I don't think this much affects your point, though; by the time a sufficiently evil person and/or group is in power, there doesn't seem to be any shortage of political and psychological mechanisms they can use to entrench there.
In a world with rational voters, yes. In our world you might want to start a false rumor such as Hitler's Jew hating is just a false cover for his true desire to reduce social welfare payments
That rumor wouldn't spread. It's to complicated to be a good story that's believable to the average person in that time period. I think Bruce Sterling's novel Distraction is quite brilliant at illustrating how such principles work.
I was making an analogy to Bill Clinton's false claim that Bob Dole wanted to cut medical benefits to senior citizens.
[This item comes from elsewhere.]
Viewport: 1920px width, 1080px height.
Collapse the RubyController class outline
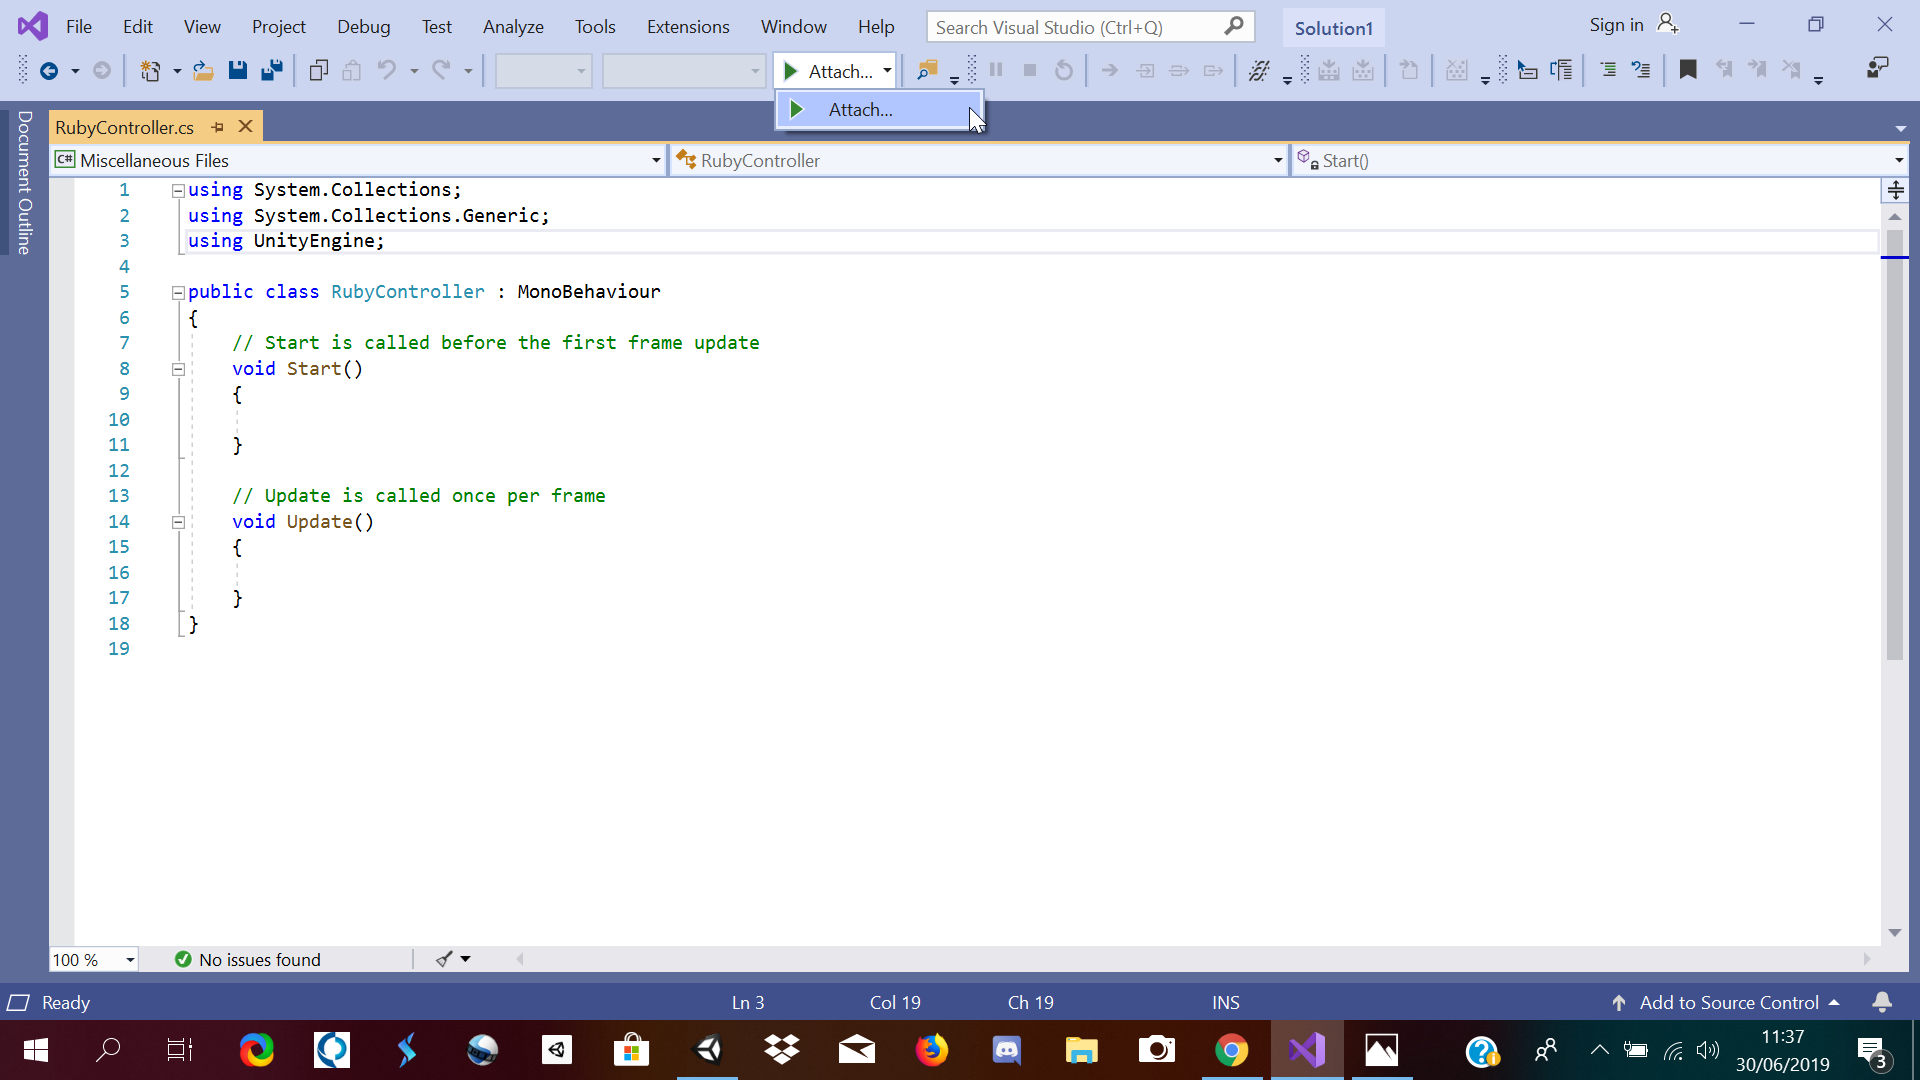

When confronted with his lie by Dole, Clinton reportedly said "You gotta do what you gotta do."
It's confusing to talk about history of the 1930's with examples that come from the 1990's and which aren't marked that way.
It prevents you from learning the historic lessons that the 1930's do provide.
In Tea-Party constituencies, that'd be an argument in his favor.
No, smarter voters would see the purpose of the lie and vote against Hitler. (As a tea party person I'm disassociating with Hitler.)
The Tea Party would probably support a candidate who they had reason to think wants to cut down welfare programs, even if there are some unnerving rumors about him.
I think the relevant axis may be short-term/specific vs. long-term/broader consequences rather than unimportant vs. important. I think defecting is usually a long-term bad strategy but a short-term good one. If you're pretty sure there's not going to be a long-term unless you fix your short-term problems immediately, defecting might be a good idea for you or your chosen cause - not sure about for the world at large.